Stored records
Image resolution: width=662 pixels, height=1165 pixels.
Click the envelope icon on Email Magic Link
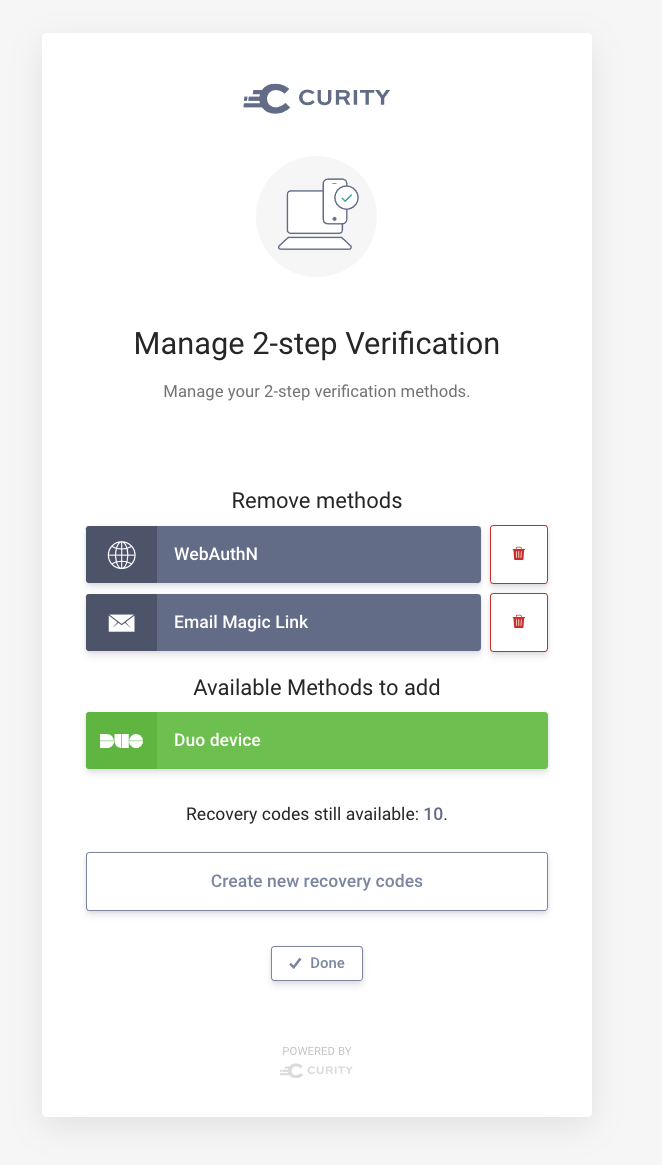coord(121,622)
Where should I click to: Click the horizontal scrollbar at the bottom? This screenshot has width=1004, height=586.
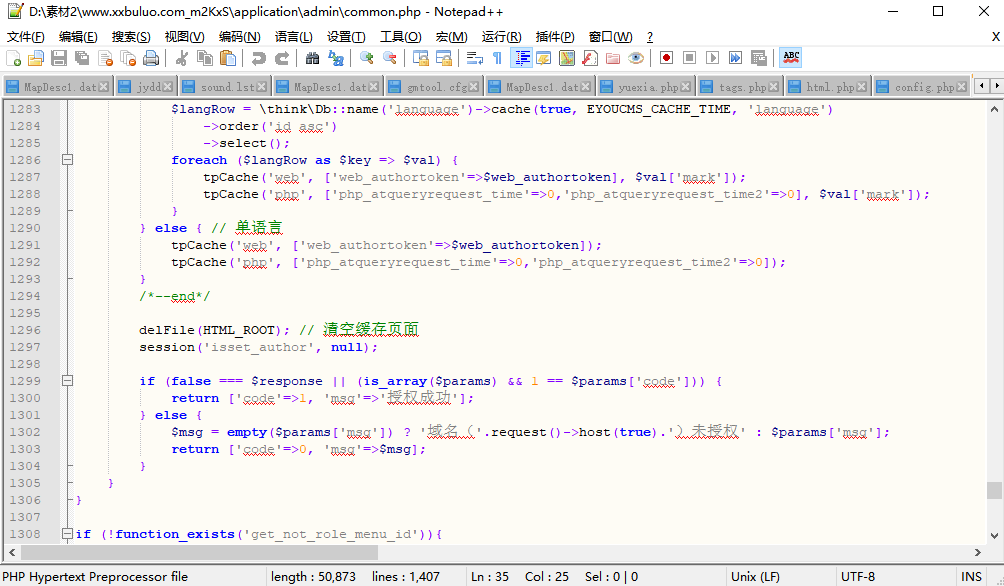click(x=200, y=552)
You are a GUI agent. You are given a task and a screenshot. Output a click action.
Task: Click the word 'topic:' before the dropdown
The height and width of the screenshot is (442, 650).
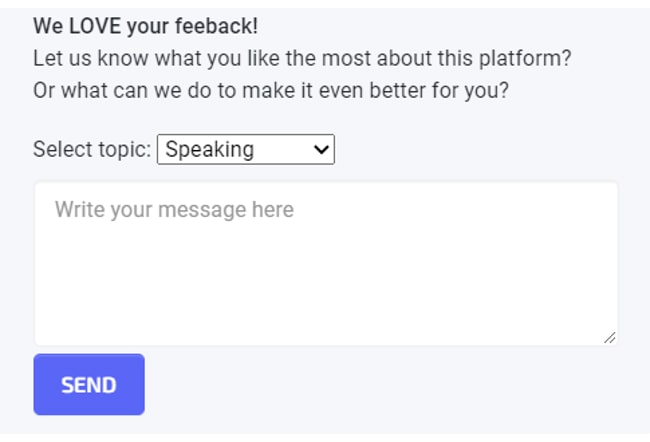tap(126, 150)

ACTION ITEM: Word for word, output the lines from the line bearing "You are a GUI" through the end of the records above, and only those, without the pictures.

WRITTEN SOLUTION:
You are a GUI agent. You are given a task and a screenshot. Output a click action.
Task: Click the word 'topic:' before the dropdown
The height and width of the screenshot is (442, 650).
tap(126, 150)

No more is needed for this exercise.